The objective of each service provider is to provide value to its customers. If value is to be added by a service provider, then the vitality of the recipient's system – the customer - must be improved: value is a change in the vitality of a system.
If there is to be added value, then the vitality of the system in question will have to be improved. The supervision of value creation focuses on realizing the intended benefits at optimal cost and acceptable risks.
For value in a service context, the following applies in USM (following Vargo, Akaa & Vaughan, Conceptualizing Value: A Service-ecosystem View]):
- Value is determined by the observer. Consequently, the perceived value can vary depending on the perspective of that observer. For example, carpooling may offer great value to participants, as well as to the environment and to other road users, but a cab driver may think very differently. There may also be a difference in perception of value between provider and customer.
- Value is created through co-creation. Service delivery always involves the exchange of resources between the parties involved. Customers and providers are involved in the joint creation of the service value. Value on the customer's side is created only when the user uses the service. The provider adds value to the customer with the service and the customer returns value to the provider. The latter can be a fee in the form of euros, but it can also be a performance that represents value to the provider in a supply chain or supply network, such as returning another facility (a kind of 'swap' transaction) or contributing to better service propositions of the provider. In other words, there is an exchange of value in the interaction with which the service value is co-created. The recipient determines the value of the service from its own perspective.

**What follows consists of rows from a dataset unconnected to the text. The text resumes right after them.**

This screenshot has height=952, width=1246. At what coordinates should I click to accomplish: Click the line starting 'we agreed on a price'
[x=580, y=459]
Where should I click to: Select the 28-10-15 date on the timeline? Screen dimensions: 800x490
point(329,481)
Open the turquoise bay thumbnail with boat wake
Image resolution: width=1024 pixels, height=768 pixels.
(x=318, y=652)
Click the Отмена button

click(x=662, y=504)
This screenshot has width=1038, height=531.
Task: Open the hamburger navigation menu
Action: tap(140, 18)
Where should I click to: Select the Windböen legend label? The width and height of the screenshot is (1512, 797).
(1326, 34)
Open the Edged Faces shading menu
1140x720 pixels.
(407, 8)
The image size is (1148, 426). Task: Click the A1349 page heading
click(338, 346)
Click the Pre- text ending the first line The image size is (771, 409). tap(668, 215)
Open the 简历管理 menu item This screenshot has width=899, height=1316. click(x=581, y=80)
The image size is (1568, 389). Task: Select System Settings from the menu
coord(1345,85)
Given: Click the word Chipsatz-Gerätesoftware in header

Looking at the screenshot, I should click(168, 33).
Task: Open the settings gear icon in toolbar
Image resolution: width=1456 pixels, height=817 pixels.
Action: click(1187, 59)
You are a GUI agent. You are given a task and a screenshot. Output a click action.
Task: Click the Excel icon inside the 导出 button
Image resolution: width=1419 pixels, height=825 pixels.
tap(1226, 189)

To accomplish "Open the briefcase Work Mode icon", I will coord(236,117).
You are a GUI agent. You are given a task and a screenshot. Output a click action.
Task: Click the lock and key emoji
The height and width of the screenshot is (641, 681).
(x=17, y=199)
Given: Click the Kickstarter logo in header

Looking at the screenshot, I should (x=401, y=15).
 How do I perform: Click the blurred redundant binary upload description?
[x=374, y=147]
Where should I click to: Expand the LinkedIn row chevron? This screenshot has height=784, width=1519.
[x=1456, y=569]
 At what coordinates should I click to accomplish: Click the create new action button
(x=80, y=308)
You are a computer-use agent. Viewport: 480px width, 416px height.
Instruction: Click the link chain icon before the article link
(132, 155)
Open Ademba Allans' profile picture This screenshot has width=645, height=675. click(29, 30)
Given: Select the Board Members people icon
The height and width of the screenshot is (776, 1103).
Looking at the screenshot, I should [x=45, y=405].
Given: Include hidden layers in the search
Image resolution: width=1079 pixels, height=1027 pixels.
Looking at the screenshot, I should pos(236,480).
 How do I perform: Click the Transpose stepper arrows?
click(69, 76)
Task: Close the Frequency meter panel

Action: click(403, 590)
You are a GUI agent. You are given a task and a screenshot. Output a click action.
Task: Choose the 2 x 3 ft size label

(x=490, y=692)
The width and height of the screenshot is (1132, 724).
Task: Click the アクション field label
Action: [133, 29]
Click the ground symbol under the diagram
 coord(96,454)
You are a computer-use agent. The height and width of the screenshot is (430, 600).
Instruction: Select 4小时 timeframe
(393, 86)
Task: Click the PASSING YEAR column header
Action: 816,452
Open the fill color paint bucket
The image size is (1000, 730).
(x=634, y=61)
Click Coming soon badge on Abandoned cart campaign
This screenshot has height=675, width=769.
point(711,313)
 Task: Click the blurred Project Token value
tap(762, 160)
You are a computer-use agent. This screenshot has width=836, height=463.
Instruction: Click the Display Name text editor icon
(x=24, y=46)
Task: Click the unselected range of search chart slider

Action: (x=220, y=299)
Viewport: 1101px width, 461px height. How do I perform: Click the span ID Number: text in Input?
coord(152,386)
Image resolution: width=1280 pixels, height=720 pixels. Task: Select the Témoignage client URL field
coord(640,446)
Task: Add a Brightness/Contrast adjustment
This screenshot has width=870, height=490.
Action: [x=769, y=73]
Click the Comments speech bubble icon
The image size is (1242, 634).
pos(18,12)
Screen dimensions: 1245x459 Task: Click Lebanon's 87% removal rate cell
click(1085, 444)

- Value is multidimensional. Value can be considered from multiple perspectives, for example, from the needs of those involved, from social norms, from technological possibilities, or from cultural acceptance.
- Value arises in the interaction. It is difficult to determine value in advance. The user's experience greatly influences the perceived value of the service. This experiential value can only be determined in retrospect.
Added value relates more to outcome than to output. The increase in the vitality of the customer's system is mainly felt in the slightly longer term, from the benefits that follow from the direct output of the service.
The output is the direct result of an interaction, the outcome is the longer-term effect that is achieved with it.
Added-value of facility services can be translated into several concrete values (after Prevosth & Van der Voordt: De toegevoegde waarde van FM and Coenen c.s.: Facility management value dimensions from a demand perspective):
- value in use that increase the effectiveness of the business in terms of productivity, yield, competitiveness, flexibility, risk management, innovation capacity
- social values that result from the design of the built environment, or that have an impact on the client's image
- environmental values that influence sustainability (people, planet, profit) and the ecological footprint
- relationship values in customer-provider relationships, where providers distinguish themselves by e.g. knowledge of the customer, personal attention, or the quality of support.
Many of these values can be translated into financial benefits, and indirectly even into an increase in the value of the business. Focusing too heavily on financial benefits alone does injustice to the potential contribution of services to the business.
USM specifies a USM Value Maturity Model, that describes an organizations maturity in terms of delivering value to the customer.